Primo tributo seigneuriale 1171 (≈ 1171)
Jean Prévost de Salles rende omaggio all'Abbé.
1669
Acquistato da Charles de Saluces
Acquistato da Charles de Saluces 1669 (≈ 1669)
Nuovo nobile proprietario emigrato.
fin XVIe siècle
Trasferimento a François Préveraud
Trasferimento a François Préveraud fin XVIe siècle (≈ 1695)
Ennoblement di Luigi XIII incluso.
30 décembre 2002
Registrazione del porcellino
Registrazione del porcellino 30 décembre 2002 (≈ 2002)

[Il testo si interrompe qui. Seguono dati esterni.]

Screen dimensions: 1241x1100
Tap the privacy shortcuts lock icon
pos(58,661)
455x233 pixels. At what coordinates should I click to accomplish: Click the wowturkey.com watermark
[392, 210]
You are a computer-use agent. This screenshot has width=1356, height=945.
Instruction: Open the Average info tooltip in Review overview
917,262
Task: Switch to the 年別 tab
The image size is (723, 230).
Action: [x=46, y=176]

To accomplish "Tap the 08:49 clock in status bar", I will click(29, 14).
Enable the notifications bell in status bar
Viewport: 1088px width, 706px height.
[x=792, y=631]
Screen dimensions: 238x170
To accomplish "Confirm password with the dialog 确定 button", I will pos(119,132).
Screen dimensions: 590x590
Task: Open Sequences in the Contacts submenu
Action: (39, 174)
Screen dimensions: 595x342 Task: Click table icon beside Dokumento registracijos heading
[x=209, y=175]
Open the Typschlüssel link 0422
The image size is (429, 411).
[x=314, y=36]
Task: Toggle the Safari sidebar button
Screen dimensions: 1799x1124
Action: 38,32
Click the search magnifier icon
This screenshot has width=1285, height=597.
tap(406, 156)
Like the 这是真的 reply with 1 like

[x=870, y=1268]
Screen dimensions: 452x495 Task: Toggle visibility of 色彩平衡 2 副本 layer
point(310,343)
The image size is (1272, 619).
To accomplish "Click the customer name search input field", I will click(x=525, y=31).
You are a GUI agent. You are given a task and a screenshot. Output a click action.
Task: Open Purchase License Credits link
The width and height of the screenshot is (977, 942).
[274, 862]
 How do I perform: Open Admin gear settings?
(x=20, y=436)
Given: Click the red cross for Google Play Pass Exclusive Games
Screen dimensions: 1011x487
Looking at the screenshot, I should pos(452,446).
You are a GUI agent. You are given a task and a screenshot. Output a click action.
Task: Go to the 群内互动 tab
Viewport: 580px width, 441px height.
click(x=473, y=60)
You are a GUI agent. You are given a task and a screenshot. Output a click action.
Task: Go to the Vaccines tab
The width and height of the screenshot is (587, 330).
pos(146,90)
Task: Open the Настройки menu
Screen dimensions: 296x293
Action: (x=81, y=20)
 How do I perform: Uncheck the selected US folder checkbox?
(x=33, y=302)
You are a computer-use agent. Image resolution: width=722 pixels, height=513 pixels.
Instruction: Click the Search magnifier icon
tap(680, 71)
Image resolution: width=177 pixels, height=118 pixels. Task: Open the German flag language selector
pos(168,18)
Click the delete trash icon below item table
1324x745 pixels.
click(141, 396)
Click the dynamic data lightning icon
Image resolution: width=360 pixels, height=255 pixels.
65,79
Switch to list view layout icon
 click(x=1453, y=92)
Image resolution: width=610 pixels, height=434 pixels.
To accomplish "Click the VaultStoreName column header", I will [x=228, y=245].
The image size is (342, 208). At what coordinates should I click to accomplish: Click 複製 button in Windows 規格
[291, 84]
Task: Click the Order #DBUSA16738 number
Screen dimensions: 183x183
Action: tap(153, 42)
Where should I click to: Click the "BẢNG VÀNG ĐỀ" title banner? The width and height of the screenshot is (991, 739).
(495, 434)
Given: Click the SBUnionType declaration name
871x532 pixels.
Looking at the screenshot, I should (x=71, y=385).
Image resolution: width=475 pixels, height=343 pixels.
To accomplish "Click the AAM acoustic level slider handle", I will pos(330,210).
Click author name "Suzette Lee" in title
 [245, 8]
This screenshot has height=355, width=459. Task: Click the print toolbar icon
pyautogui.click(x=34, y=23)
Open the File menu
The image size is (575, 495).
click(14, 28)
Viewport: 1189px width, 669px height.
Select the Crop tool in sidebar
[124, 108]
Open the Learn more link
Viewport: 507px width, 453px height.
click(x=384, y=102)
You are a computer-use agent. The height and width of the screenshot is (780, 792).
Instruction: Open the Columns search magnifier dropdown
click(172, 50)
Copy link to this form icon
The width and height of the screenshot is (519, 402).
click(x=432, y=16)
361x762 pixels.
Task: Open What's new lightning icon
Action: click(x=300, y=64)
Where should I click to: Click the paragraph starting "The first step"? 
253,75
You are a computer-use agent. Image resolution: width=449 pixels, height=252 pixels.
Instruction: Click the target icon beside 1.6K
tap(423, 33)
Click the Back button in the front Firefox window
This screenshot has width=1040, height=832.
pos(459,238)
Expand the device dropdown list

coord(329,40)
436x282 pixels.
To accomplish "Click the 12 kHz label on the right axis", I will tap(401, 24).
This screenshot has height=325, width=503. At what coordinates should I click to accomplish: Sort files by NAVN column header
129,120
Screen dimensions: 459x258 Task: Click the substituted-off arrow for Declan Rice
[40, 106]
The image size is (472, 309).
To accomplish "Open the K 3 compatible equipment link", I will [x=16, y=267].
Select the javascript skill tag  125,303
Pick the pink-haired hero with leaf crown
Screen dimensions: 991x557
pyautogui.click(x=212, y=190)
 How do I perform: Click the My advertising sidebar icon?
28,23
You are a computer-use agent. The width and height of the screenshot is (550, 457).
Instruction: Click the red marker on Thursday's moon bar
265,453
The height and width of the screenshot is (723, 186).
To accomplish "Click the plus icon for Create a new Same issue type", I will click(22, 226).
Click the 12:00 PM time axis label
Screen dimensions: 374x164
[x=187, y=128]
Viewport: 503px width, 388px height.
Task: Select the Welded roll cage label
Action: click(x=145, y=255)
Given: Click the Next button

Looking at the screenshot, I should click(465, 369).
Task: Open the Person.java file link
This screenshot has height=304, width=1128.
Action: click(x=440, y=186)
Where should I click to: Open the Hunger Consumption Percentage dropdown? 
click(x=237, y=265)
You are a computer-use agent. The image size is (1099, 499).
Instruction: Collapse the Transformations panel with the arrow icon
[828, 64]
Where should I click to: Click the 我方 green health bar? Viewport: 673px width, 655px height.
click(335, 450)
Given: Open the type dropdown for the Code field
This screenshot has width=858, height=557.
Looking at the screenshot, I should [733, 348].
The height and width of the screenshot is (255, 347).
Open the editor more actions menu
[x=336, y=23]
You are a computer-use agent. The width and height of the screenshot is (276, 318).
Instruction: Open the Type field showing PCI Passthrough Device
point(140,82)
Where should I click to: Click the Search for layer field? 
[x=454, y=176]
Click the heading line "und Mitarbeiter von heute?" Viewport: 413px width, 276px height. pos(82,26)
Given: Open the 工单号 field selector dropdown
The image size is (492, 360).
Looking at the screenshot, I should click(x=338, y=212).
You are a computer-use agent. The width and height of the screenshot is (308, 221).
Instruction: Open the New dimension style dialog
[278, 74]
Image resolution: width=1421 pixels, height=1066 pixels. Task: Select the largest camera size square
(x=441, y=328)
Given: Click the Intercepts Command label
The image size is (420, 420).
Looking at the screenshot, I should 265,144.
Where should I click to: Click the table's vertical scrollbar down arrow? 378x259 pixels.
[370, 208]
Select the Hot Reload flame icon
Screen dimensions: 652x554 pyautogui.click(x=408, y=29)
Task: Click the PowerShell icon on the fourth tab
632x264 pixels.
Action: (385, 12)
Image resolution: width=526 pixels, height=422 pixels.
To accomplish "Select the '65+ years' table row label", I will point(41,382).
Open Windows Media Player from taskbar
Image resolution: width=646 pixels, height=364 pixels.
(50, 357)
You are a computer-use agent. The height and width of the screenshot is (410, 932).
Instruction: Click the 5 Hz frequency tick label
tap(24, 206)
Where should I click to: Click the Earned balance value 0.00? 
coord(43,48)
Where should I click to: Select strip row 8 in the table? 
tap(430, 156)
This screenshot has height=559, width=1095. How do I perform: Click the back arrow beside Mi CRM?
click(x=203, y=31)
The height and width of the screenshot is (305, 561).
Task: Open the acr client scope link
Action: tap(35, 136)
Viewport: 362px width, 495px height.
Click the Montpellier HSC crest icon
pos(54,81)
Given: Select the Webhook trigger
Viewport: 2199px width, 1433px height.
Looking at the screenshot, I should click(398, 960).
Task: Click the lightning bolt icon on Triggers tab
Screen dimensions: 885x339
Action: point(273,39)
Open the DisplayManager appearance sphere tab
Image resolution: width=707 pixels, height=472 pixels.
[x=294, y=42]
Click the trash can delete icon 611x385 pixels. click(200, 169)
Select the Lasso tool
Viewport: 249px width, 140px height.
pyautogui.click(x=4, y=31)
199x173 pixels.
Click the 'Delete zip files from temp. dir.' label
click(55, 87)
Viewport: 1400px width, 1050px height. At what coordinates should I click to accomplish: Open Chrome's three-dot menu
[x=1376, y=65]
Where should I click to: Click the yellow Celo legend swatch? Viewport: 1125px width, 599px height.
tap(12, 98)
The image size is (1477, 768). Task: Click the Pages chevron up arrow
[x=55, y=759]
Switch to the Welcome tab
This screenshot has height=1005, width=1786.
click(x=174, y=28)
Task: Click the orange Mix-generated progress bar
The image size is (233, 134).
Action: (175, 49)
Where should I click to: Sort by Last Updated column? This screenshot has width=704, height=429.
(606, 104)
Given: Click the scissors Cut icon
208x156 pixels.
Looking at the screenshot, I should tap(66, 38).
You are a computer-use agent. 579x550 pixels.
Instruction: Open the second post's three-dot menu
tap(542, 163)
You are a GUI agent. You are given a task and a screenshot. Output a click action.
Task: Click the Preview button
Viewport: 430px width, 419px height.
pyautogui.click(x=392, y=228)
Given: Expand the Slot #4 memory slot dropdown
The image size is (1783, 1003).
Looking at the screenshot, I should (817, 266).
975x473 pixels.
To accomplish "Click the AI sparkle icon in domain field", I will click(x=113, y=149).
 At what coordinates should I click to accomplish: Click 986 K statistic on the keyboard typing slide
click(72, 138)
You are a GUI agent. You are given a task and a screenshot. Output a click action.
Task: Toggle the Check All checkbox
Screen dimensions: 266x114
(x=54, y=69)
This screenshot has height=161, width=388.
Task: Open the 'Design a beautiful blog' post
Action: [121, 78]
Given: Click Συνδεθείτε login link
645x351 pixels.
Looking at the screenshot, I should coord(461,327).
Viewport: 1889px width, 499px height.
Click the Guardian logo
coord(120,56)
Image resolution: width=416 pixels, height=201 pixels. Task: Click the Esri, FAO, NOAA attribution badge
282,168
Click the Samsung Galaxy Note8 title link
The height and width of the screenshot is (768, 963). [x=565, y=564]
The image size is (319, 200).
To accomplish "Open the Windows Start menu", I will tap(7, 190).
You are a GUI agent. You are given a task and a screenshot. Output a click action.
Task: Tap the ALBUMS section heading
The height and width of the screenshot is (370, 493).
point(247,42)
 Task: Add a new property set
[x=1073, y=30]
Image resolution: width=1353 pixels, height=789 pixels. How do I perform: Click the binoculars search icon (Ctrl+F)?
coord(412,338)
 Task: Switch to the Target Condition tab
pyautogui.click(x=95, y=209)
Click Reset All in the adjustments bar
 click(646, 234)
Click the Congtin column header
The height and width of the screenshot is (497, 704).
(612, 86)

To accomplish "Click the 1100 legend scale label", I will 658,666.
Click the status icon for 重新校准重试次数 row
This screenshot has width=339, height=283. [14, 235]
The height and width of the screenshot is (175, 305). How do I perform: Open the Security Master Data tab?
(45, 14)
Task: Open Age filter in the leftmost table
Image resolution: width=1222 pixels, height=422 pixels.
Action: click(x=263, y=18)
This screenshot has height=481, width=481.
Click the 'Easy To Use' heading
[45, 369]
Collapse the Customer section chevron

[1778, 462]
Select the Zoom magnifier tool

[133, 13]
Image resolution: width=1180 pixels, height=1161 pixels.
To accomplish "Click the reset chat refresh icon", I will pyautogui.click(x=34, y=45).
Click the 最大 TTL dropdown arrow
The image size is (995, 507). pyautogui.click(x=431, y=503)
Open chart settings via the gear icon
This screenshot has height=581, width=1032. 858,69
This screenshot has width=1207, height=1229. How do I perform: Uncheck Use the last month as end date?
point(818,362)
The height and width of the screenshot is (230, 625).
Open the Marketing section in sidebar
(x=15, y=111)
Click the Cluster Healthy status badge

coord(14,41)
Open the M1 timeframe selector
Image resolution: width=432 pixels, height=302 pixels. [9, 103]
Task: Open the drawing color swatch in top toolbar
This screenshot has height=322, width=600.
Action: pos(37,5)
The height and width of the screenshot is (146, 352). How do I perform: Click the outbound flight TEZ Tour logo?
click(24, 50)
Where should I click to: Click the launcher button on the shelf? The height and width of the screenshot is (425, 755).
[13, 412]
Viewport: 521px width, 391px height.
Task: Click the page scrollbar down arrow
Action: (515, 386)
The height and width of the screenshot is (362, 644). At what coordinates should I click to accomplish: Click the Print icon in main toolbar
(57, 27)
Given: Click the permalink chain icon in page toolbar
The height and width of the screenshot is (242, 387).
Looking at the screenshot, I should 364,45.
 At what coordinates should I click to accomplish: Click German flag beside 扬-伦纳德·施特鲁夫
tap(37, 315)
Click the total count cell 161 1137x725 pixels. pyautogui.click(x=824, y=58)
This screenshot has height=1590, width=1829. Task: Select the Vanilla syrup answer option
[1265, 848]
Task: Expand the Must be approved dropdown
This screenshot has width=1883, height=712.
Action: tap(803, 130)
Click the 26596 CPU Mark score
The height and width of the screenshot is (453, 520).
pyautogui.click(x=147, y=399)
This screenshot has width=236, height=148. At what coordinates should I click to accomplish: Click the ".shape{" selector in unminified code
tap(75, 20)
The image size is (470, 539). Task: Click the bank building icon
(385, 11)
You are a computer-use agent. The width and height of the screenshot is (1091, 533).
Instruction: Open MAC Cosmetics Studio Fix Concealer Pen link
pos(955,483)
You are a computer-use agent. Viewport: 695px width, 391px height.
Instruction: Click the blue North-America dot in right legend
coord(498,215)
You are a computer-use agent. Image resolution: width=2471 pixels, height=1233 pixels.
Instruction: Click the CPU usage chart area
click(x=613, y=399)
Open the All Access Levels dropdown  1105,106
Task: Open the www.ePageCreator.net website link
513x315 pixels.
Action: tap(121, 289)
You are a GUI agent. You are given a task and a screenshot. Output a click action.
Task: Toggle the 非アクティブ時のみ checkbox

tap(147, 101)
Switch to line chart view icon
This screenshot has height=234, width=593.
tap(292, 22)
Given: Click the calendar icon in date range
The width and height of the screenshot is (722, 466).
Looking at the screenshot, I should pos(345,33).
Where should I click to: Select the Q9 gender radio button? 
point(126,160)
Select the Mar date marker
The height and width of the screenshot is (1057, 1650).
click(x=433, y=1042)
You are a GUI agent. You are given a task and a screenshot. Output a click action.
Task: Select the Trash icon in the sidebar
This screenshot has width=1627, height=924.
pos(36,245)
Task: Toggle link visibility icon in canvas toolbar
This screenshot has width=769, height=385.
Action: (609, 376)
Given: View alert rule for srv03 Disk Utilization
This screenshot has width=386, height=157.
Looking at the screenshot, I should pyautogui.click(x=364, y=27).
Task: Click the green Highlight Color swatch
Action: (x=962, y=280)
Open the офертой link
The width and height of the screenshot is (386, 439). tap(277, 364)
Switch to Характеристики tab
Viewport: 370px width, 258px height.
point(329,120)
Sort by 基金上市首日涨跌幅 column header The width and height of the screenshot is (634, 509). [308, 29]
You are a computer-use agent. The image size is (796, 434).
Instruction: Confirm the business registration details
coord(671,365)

Protezione parziale del monumento storico.
Aujourd'hui
Aujourd'hui
Aujourd'hui Aujourd'hui (≈ 2025)
Position de référence.
Patrimonio
Il colombecote in pieno (caso AL 62): registrazione per ordine del 30 dicembre 2002
Dati chiave
Jean Prévost de Salles - Primo signore conosciuto
Rende omaggio all'abate nel 1171.
François Préveraud - Signore fine XVI secolo
Famiglia anoblata da Luigi XIII.
Charles de Saluces - Proprietario nel 1669
Riporta la villa dopo la Rivoluzione.
Origine e storia
Il palazzo di Aizecq si trova nel villaggio di Aizecq, sul comune di Nanteuil-en-Vallée a Charente. La sua origine risale almeno al XVI secolo, anche se la sua struttura attuale risale principalmente al XVII secolo. La casa in stile nobile presenta due livelli e un piano alto, con una torre d'ingresso quadrata fiancheggiata da una torretta. Gli elementi architettonici del XVI secolo, come un timpano a semicerchio, le vetrate e una porta ornata da una cavità intrecciata, furono preservati nonostante i cambiamenti del XIX secolo.
Il primo signore conosciuto, Jean Prévost de Salles, rese omaggio nel 1171 all'Abbé de Nanteuil, per la terra di Aizecq dipendeva dall'abbazia di Notre-Dame de Nanteuil. Alla fine del XVI secolo, la signoria passò a François Préveraud, il cui nipote, anoublied di Luigi XIII, simboleggiava questo status dal colombaio a piedi, segno del diritto di alta giustizia. Nel 1669 Charles de Saluces acquisì il palazzo, che gli fu restituito dopo la Rivoluzione nonostante la sua emigrazione.
La colombacota, risalente al XVII secolo e classificata come monumento storico nel 2002, conserva i suoi spicchi interni, testimonianze di privilegi signeuriali. Il palazzo, composto da una casa e un'ala di comuni, subì modifiche nel XIX secolo, come l'aggiunta di portici, preservando al contempo le tracce del suo passato medievale e rinascimentale. Oggi, incarna il patrimonio architettonico e storico della Charente, tra nobiltà locale e influenza religiosa.